▸ WORK TASK:
For this exercise, the lines from the one with "Where should I" through the final line of the data below are to be transcribed exactly, and pictures are to be skipped.

▸ EXERCISE DATA:

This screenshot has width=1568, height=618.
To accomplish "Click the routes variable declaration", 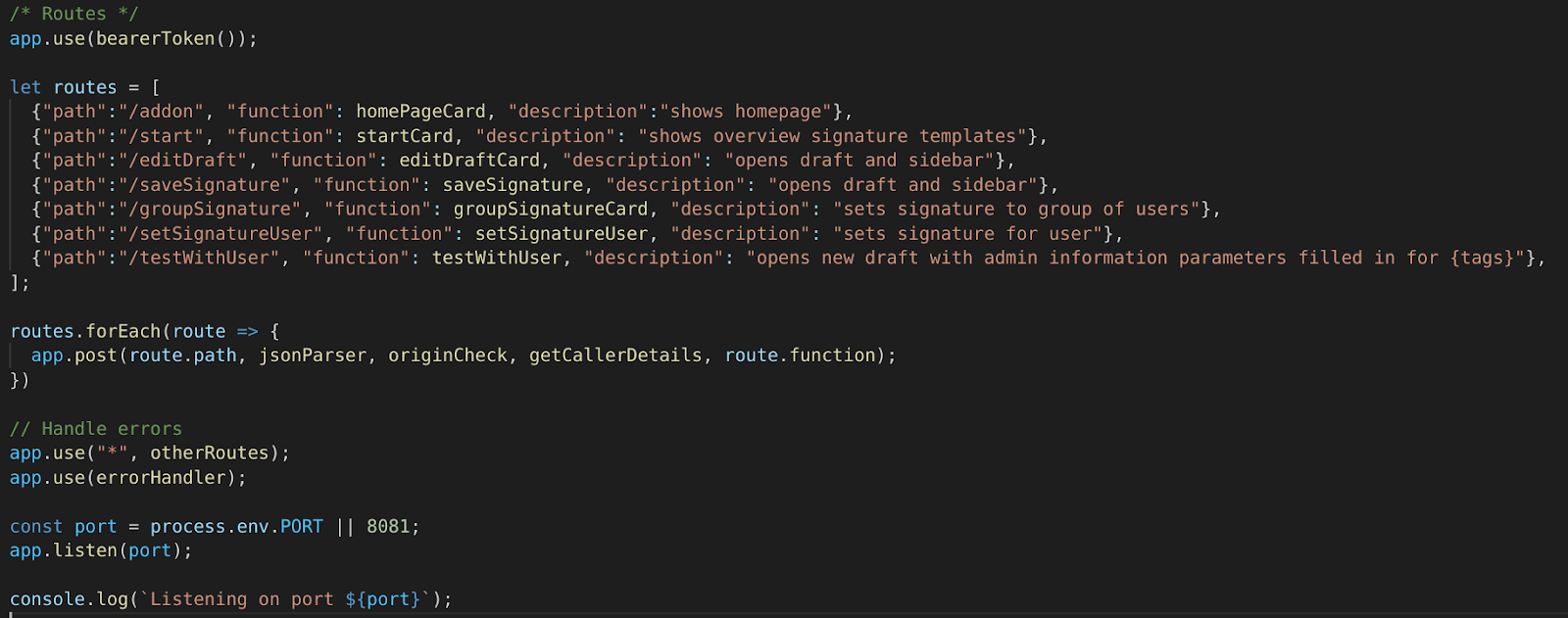I will [85, 87].
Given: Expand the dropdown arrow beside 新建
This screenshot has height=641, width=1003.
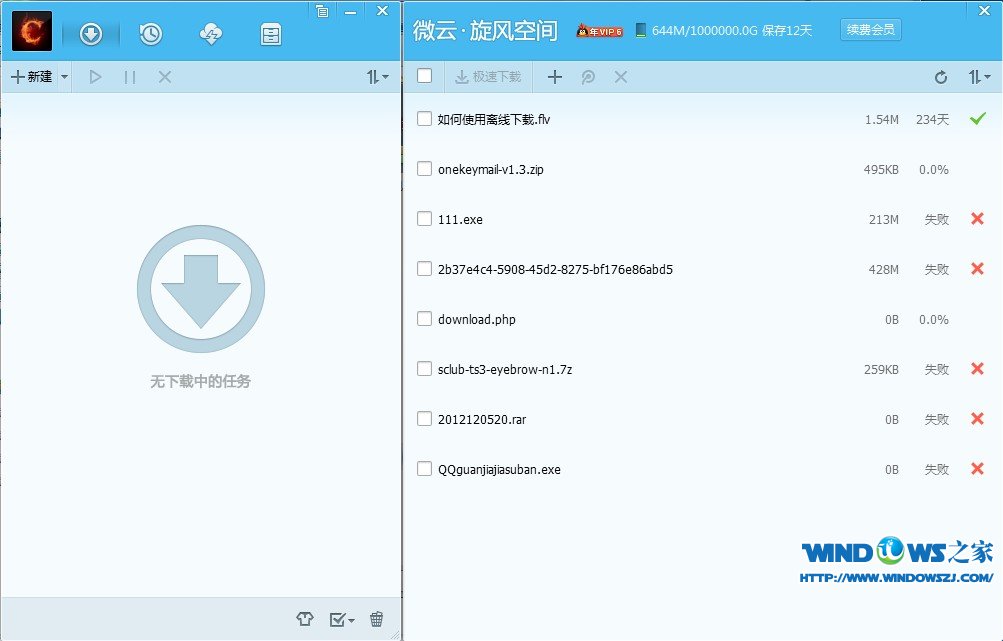Looking at the screenshot, I should click(65, 77).
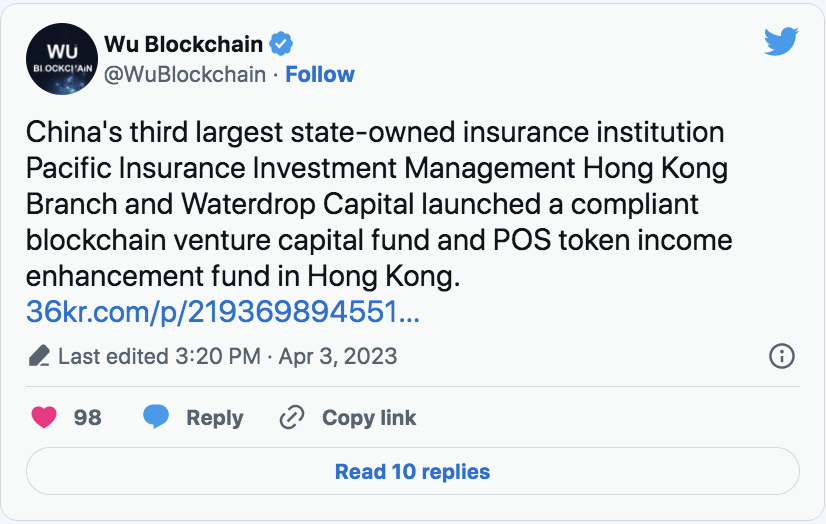Screen dimensions: 826x524
Task: Click the chain link icon
Action: (291, 417)
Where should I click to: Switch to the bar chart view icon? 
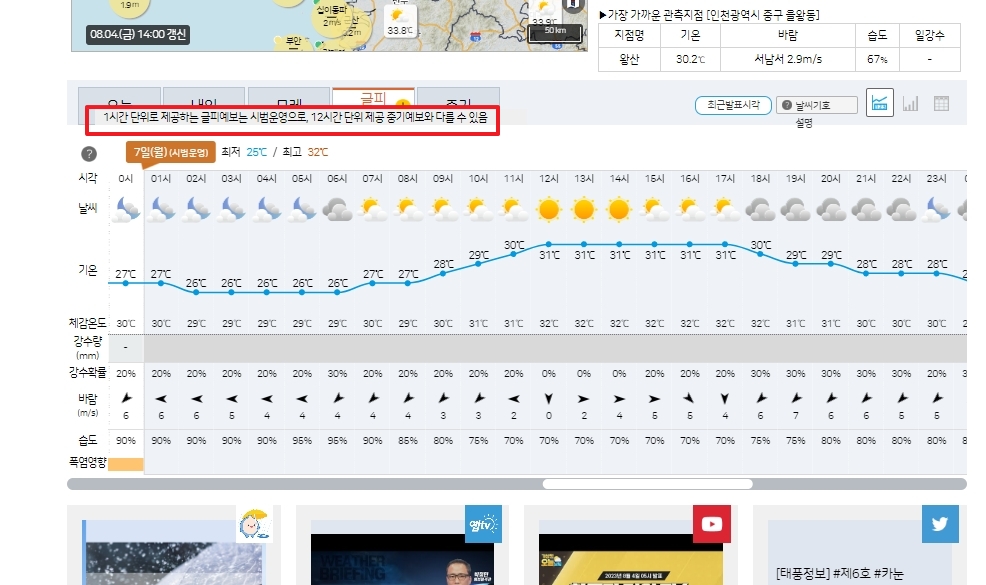pos(910,103)
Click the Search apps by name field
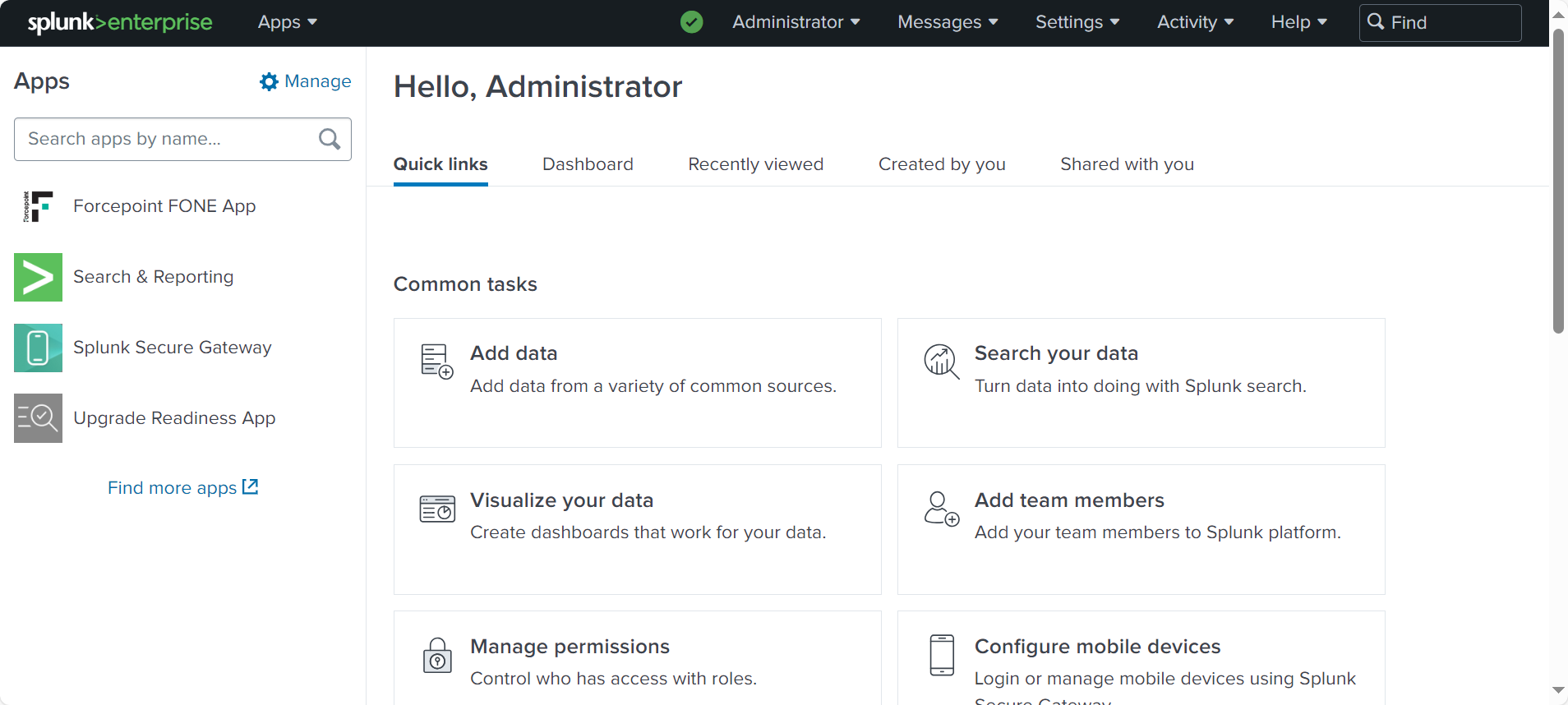 pos(182,139)
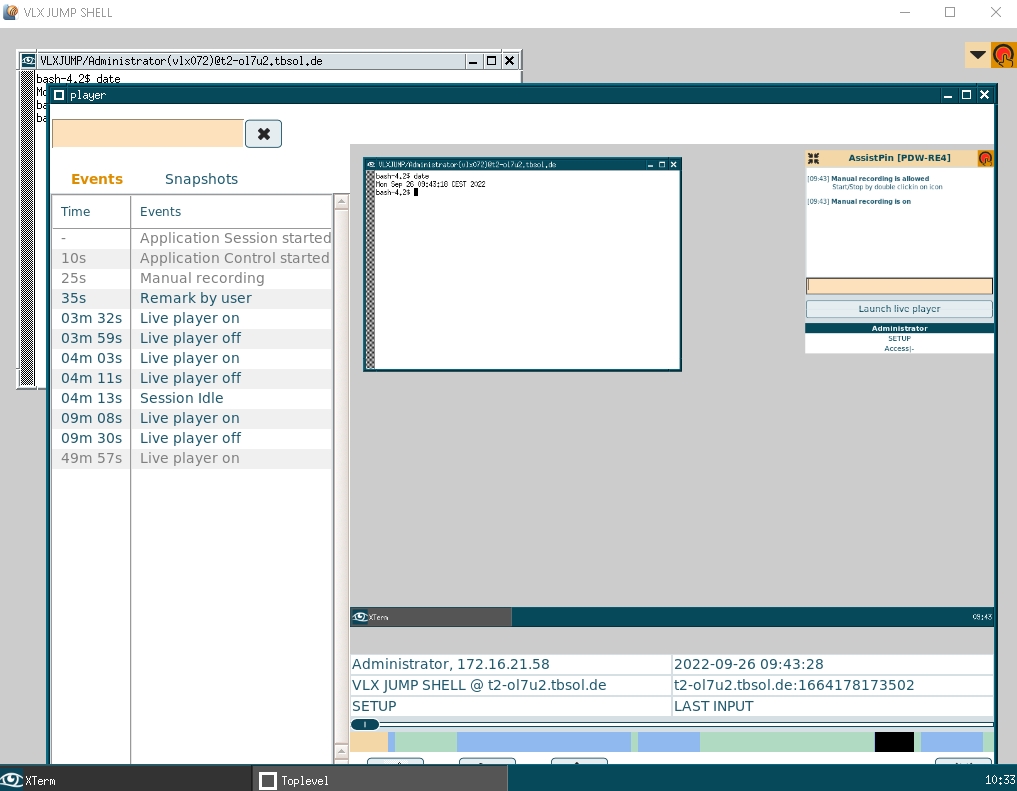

▸ ANSWER BOX:
Where should I click to: Switch to the bar chart view icon? 
pos(910,103)
Click the Search apps by name field
 pos(182,139)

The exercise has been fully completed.